### Stored items
---

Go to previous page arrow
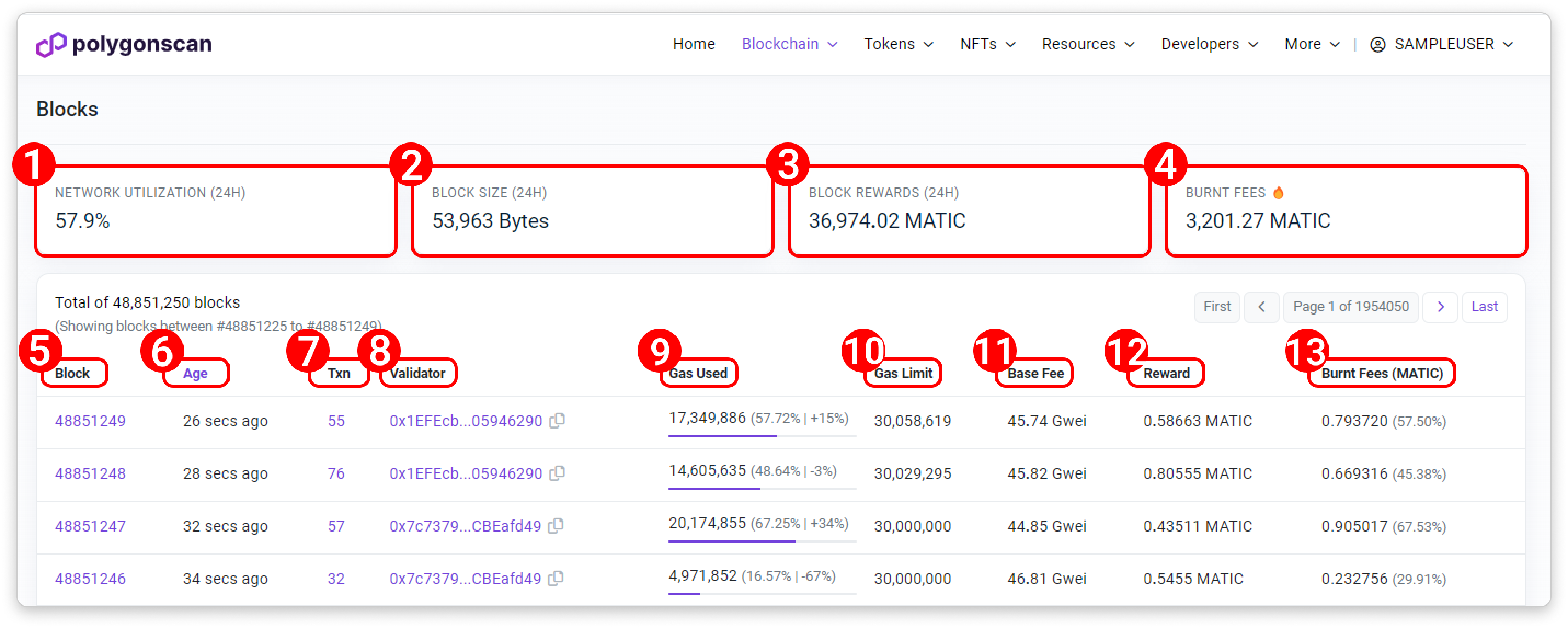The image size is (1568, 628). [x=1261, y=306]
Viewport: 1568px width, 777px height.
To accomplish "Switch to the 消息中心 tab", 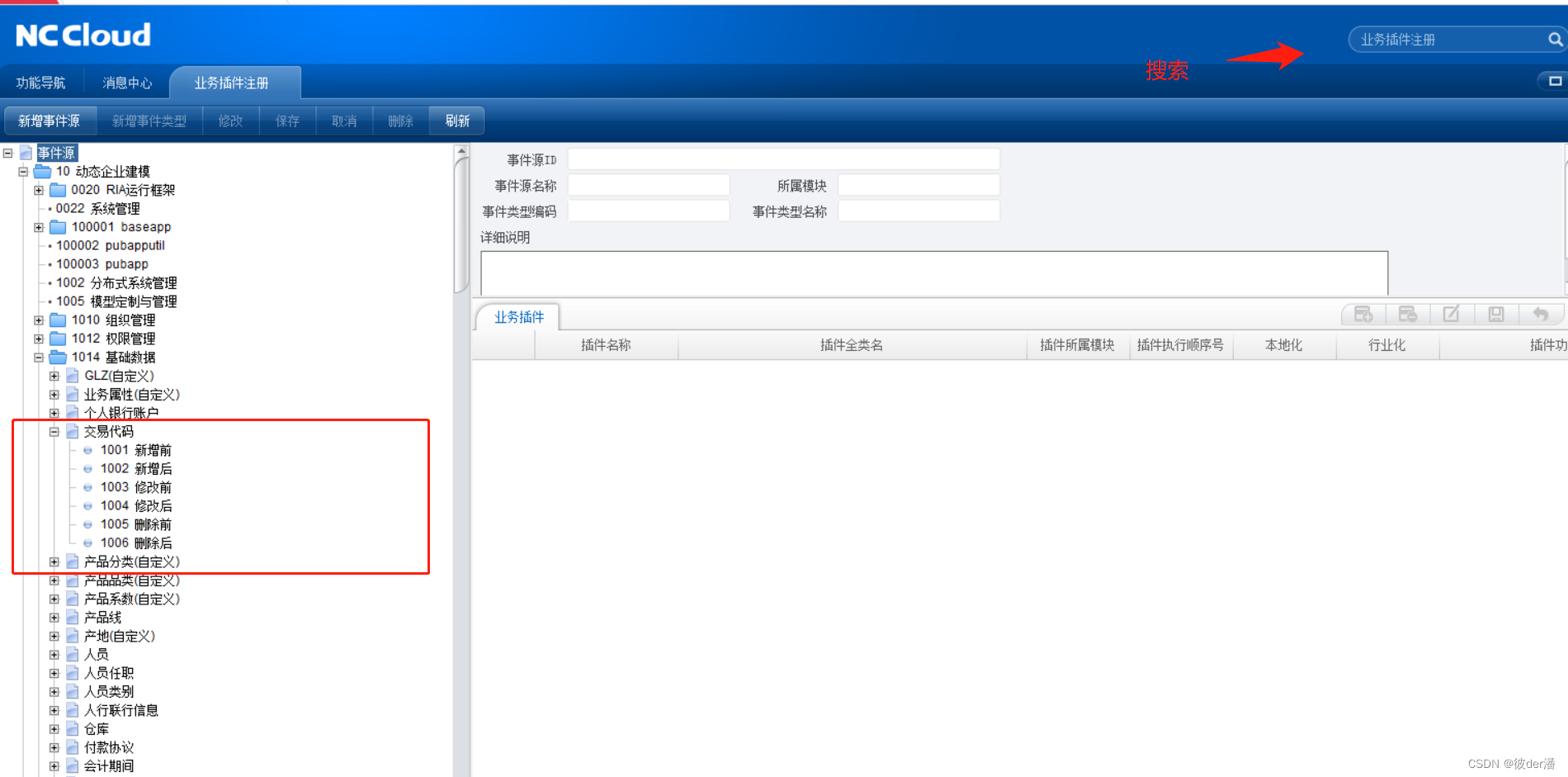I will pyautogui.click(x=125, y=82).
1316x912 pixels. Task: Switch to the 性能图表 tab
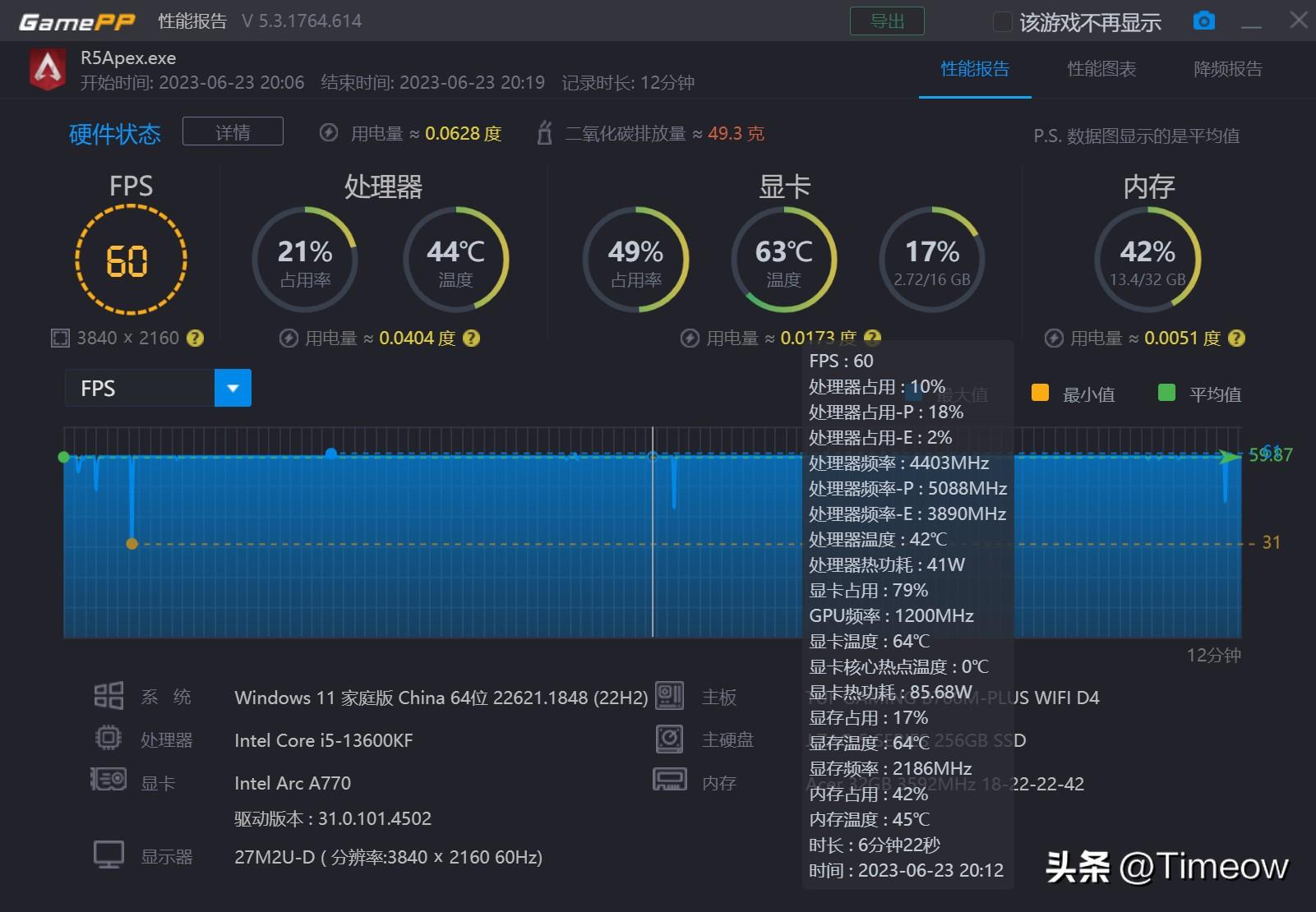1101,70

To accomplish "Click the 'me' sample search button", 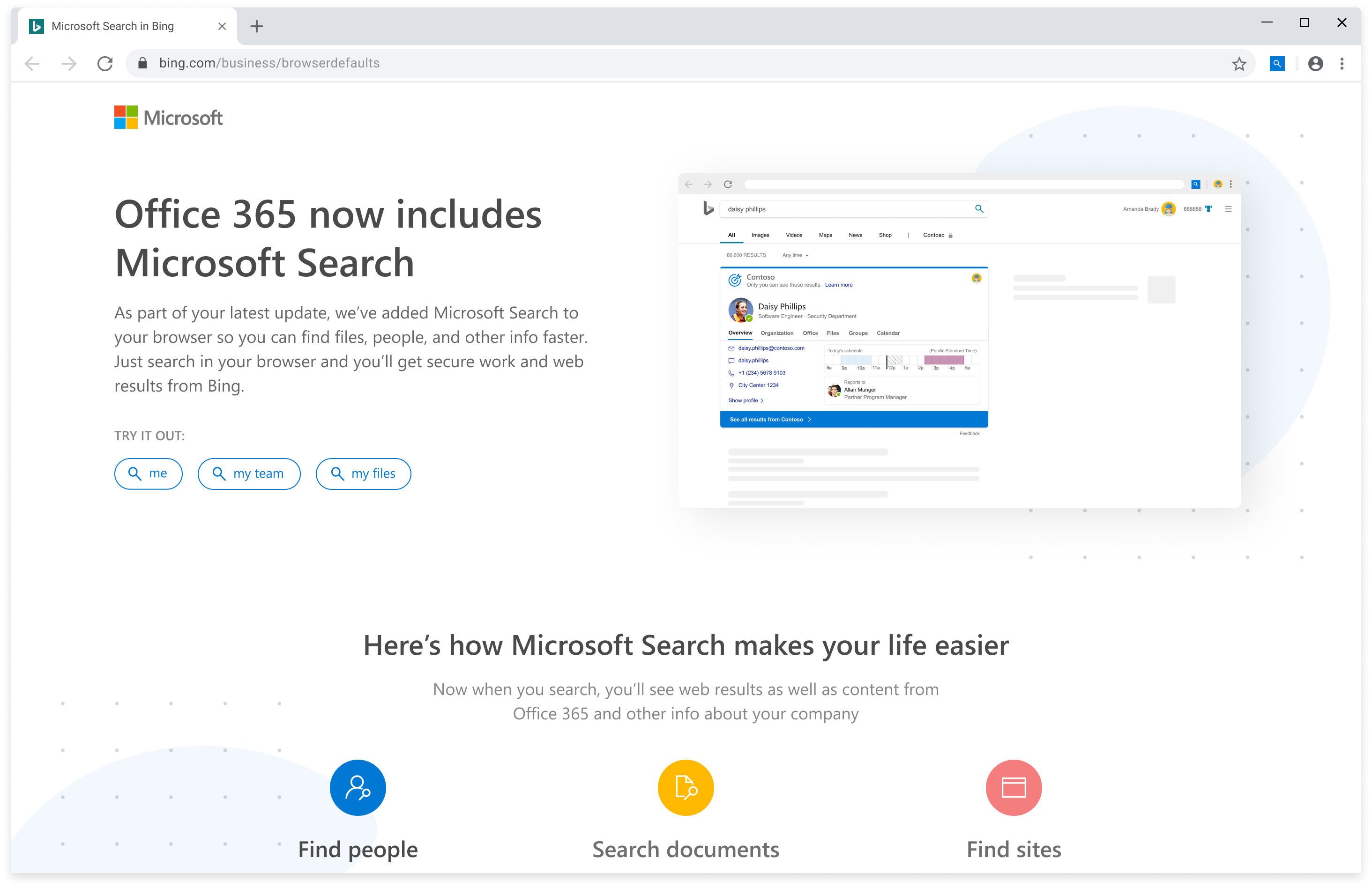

---

### Problem
Write out again, exactly, each line from the one with "1316x912 pixels. Task: Switch to the 性能图表 tab" to the end of the entries. No pictures go in.

### Answer to this task
1316x912 pixels. Task: Switch to the 性能图表 tab
1101,70

To accomplish "Click the 'me' sample search button", 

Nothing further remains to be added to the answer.